O esforço concentrado resultou no arquivamento definitivo de 1,240 milhão de pastas, aliviando o antigo acervo que se acumulava há anos. Sob a gestão da corte fluminense, restam agora pouco mais de 5 milhões de processos ativos. A resposta rápida do tribunal se reflete nas 1,564 milhão de decisões proferidas, além de 2,759 milhões de despachos emitidos. O período também registrou a realização de 121.276 audiências, das quais 47.543 foram voltadas para tentativas de conciliação entre as partes envolvidas.
Queda no congestionamento e migração digital
O principal termômetro dessa dinâmica é a taxa de congestionamento bruta da corte fluminense, indicador que despencou para 65,26% no fechamento de junho. A redução é expressiva quando comparada ao cenário de 2023, quando a taxa de congestionamento atingia 76,54%. A descida desse índice significa, na prática, que o caminho percorrido por um processo — desde o momento em que a petição é protocolada até a decisão final do magistrado — tornou-se mais ágil.

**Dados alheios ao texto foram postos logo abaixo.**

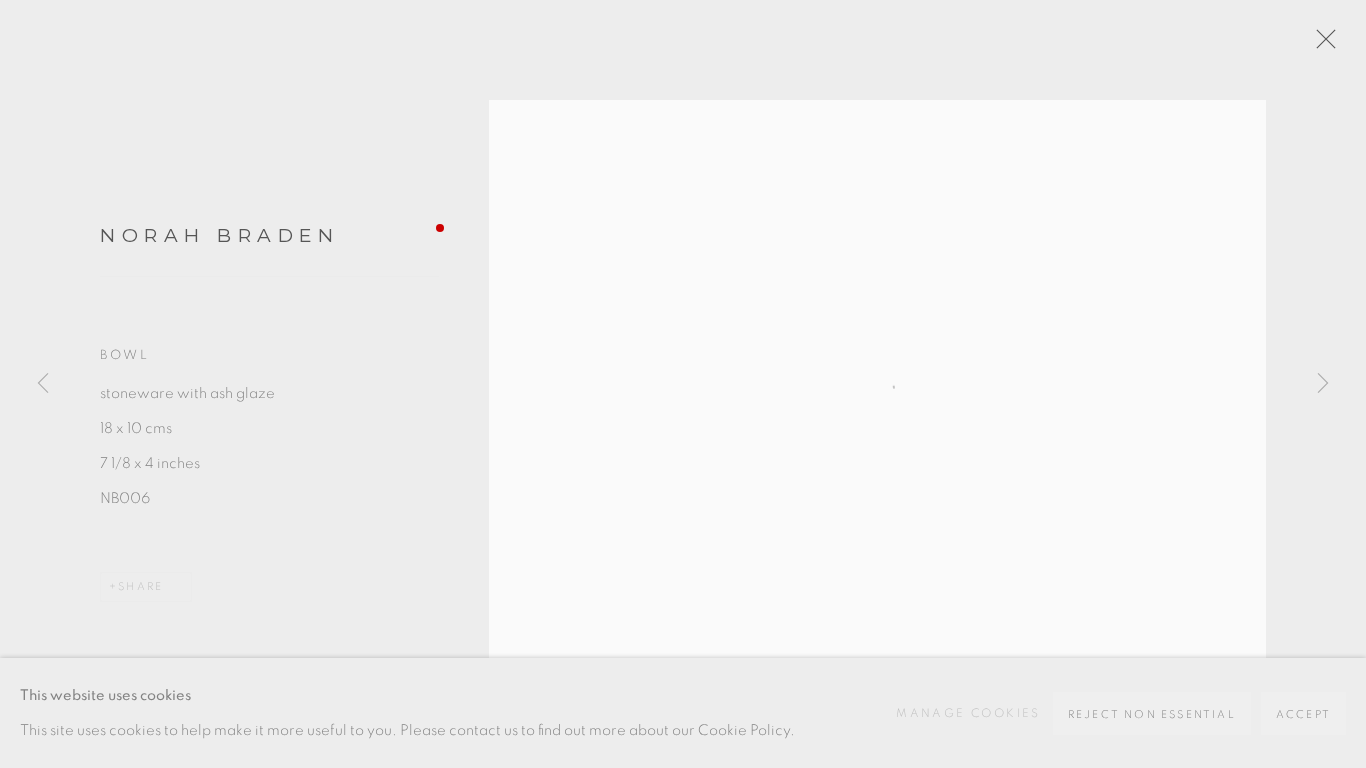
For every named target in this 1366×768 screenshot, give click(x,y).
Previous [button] (43, 384)
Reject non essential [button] (1152, 714)
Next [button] (1323, 384)
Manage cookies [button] (968, 713)
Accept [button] (1303, 714)
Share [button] (140, 586)
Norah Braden (219, 235)
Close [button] (1321, 45)
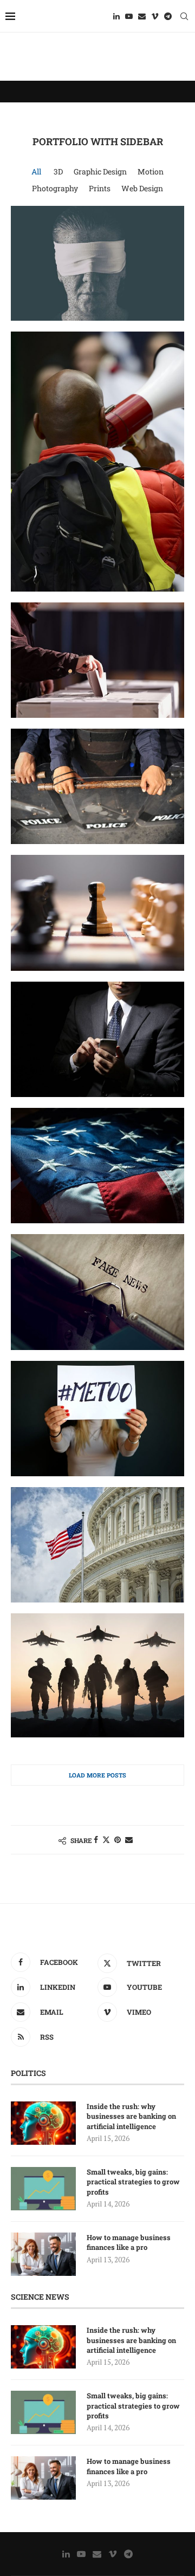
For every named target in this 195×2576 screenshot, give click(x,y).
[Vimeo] (155, 16)
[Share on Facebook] (96, 1839)
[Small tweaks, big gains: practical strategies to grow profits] (43, 2188)
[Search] (184, 16)
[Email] (142, 16)
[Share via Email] (129, 1839)
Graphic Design (100, 171)
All (36, 171)
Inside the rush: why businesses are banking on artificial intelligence (131, 2116)
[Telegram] (168, 16)
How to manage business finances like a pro (129, 2242)
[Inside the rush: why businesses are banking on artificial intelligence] (43, 2123)
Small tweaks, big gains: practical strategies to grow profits (133, 2181)
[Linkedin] (116, 16)
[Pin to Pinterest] (117, 1839)
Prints (99, 188)
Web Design (142, 188)
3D (58, 171)
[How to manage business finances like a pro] (43, 2254)
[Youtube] (129, 16)
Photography (55, 188)
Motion (151, 171)
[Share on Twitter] (106, 1839)
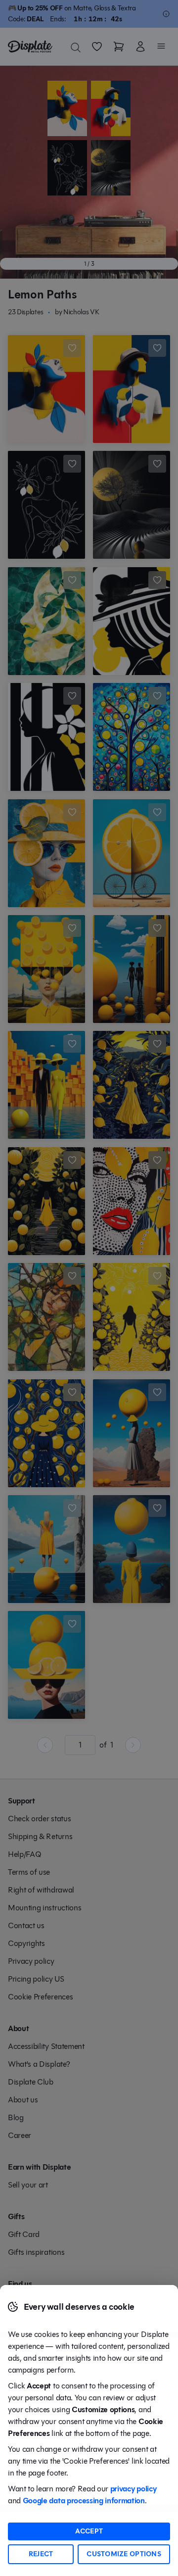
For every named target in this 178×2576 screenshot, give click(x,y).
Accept (89, 2531)
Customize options (124, 2554)
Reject (41, 2554)
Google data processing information (84, 2500)
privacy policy (133, 2488)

Esse ritmo de trabalho ocorre em um ambiente quase completamente digitalizado. Atualmente, 99,99% de todas as novas ações judiciais que ingressam no Tribunal de Justiça do Rio de Janeiro tramitam exclusivamente por meio eletrônico.
Estratégias de aceleração processual
A engrenagem que viabiliza esses resultados é coordenada pela Comissão de Políticas Institucionais para Eficiência Operacional e Qualidade dos Serviços Judiciais. O setor planeja e executa projetos que otimizam a produtividade das varas do estado.
Entre as principais iniciativas está o Grupo de Sentença, um projeto ativo desde 2009. Hoje, cerca de 60 magistrados integram esse grupo com a missão específica de analisar e julgar ações que já passaram por todas as fases de instrução e aguardavam apenas a decisão final do juiz nas comarcas mais sobrecarregadas. Esses juízes atuam de forma paralela às suas funções normais nas varas de origem, assumindo uma média individual de 60 processos adicionais por mês. A força-tarefa gera cerca de 3,6 mil sentenças mensais, somando aproximadamente 50 mil decisões ao longo de cada ano.
Para a presidente da comissão, desembargadora Jacqueline Lima Montenegro, o diálogo constante com os juízes, funcionários da corte e a população que utiliza os serviços é o fator determinante para o aprimoramento contínuo das atividades prestadas.